Discovering Words in Fluent Speech: The Contribution of Two Kinds of Statistical Information

Thiessen, Erik  D; Erickson, Lucy  C

doi:10.3389/fpsyg.2012.00590

ORIGINAL RESEARCH article

Front. Psychol., 17 January 2013

Sec. Psychology of Language

Volume 3 - 2012 | https://doi.org/10.3389/fpsyg.2012.00590

This article is part of the Research TopicThe naïve language expert: How infants discover units and regularities in speechView all 15 articles

Discovering words in fluent speech: the contribution of two kinds of statistical information

Erik D. Thiessen*

Lucy C. Erickson

Department of Psychology, Carnegie Mellon University, Pittsburgh, PA, USA

To efficiently segment fluent speech, infants must discover the predominant phonological form of words in the native language. In English, for example, content words typically begin with a stressed syllable. To discover this regularity, infants need to identify a set of words. We propose that statistical learning plays two roles in this process. First, it provides a cue that allows infants to segment words from fluent speech, even without language-specific phonological knowledge. Second, once infants have identified a set of lexical forms, they can learn from the distribution of acoustic features across those word forms. The current experiments demonstrate both processes are available to 5-month-old infants. This demonstration of sensitivity to statistical structure in speech, weighted more heavily than phonological cues to segmentation at an early age, is consistent with theoretical accounts that claim statistical learning plays a role in helping infants to adapt to the structure of their native language from very early in life.

Introduction

The ability to segment words from fluent speech is taken for granted by adults, but it represents a major accomplishment for infants. Unlike the white spaces between words on the written page, pauses do not consistently mark word boundaries in fluent speech. This is not troublesome for adults, who can identify word boundaries in large part due to their familiarity with the word forms in their native language (e.g., Nazzi et al., 2005; Norris and McQueen, 2008). Infants, though, begin the task of word segmentation unable to take advantage of familiar word forms. The challenge faced by infants is comparable to the task faced by adults attempting to identify words spoken in a foreign language. Nevertheless, infants succeed in this task before they have amassed a large lexicon of familiar word forms (e.g., Jusczyk and Aslin, 1995; Bortfeld et al., 2005). Two cues have been suggested to play a role in infants’ earliest ability to segment words from fluent speech: conditional statistical information, and information about the prosodic structure of words (Thiessen and Saffran, 2003). These cues are likely to work together in natural languages, but an open developmental question is which is available to infants earlier in development. In this series of experiments, we will examine the hypothesis that sensitivity to conditional structure is available from an earlier age, and that statistical learning helps infants discover the predominant prosodic structure of words in their native language.
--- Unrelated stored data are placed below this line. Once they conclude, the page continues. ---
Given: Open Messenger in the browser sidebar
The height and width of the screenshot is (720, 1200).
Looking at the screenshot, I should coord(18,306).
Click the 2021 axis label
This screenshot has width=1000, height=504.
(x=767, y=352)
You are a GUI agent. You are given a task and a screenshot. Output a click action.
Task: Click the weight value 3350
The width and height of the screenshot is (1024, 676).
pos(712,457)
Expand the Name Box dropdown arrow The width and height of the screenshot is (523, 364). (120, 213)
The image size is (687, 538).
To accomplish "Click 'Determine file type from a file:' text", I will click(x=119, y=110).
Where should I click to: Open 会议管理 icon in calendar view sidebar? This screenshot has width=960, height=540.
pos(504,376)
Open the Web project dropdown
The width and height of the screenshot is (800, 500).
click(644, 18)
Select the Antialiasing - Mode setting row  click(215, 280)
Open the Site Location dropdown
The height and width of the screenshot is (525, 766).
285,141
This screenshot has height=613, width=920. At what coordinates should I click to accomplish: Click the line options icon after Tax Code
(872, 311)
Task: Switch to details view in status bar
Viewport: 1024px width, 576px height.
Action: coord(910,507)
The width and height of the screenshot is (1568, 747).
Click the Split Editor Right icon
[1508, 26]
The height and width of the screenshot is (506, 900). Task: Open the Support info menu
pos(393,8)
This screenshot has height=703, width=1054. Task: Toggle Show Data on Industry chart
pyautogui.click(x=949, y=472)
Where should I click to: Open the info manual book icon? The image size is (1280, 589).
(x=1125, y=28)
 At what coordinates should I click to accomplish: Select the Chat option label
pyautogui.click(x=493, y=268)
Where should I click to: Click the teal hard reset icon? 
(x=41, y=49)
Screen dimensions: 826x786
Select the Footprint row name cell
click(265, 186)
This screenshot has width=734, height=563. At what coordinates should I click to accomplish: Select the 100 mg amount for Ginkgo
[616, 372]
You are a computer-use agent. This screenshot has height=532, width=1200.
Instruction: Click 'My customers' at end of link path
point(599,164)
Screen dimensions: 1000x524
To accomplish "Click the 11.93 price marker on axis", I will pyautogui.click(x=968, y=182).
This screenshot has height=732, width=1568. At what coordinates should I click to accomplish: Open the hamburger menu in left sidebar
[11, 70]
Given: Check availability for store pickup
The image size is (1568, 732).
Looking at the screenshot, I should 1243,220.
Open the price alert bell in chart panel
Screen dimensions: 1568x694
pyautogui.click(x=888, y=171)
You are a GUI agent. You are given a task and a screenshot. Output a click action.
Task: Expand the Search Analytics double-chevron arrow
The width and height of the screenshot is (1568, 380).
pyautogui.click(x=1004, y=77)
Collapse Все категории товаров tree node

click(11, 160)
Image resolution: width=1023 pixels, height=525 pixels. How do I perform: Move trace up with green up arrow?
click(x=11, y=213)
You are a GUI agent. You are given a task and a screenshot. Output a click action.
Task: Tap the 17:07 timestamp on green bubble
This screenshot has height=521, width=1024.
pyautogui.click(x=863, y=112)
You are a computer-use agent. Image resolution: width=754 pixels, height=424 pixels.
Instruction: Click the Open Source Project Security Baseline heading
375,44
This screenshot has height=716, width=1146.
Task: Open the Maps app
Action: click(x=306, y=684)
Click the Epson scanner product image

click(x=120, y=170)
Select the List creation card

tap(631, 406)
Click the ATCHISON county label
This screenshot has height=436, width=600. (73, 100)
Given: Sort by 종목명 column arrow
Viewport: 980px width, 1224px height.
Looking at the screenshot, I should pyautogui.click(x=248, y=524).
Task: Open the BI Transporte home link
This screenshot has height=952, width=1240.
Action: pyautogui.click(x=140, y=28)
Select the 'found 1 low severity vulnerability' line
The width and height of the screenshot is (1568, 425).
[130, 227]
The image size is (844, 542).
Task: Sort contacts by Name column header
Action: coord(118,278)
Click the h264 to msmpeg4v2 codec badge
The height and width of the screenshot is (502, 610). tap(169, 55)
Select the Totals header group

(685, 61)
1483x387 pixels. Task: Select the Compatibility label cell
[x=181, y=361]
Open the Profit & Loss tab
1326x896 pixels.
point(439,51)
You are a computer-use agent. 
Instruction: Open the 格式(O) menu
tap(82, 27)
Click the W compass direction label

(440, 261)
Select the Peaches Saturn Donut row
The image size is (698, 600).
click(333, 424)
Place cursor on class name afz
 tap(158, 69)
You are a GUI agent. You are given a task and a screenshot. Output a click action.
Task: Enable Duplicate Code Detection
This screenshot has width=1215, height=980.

There is no doubt that information about the prosodic structure of words plays a role in infants’ and adults’ word segmentation. The difference between stressed and unstressed syllables is perceptually available to infants from a young age (e.g., Jusczyk and Thompson, 1978; Weber et al., 2005). To the extent that stressed and unstressed syllable systematically occur in particular word positions, this distinction can serve as a cue to word boundaries. In English, for example, most bisyllabic content words follow a trochaic pattern: they begin with a stressed syllable, and are followed by an unstressed syllable (Cutler and Carter, 1987). English-learning infants prefer to listen to trochaic words over words with a weak-strong (iambic) pattern (Jusczyk et al., 1993). When exposed to a stream of syllables, English-learning infants and English-speaking adults treat the stressed syllables as word onsets (e.g., Cutler and Norris, 1988; Echols et al., 1997; Jusczyk et al., 1999). Importantly, though, not all languages show this trochaic predominance; lexical items in other languages may be predominantly iambic. Therefore, English-learners trochaic bias is likely acquired from experience with the language (Thiessen and Saffran, 2007).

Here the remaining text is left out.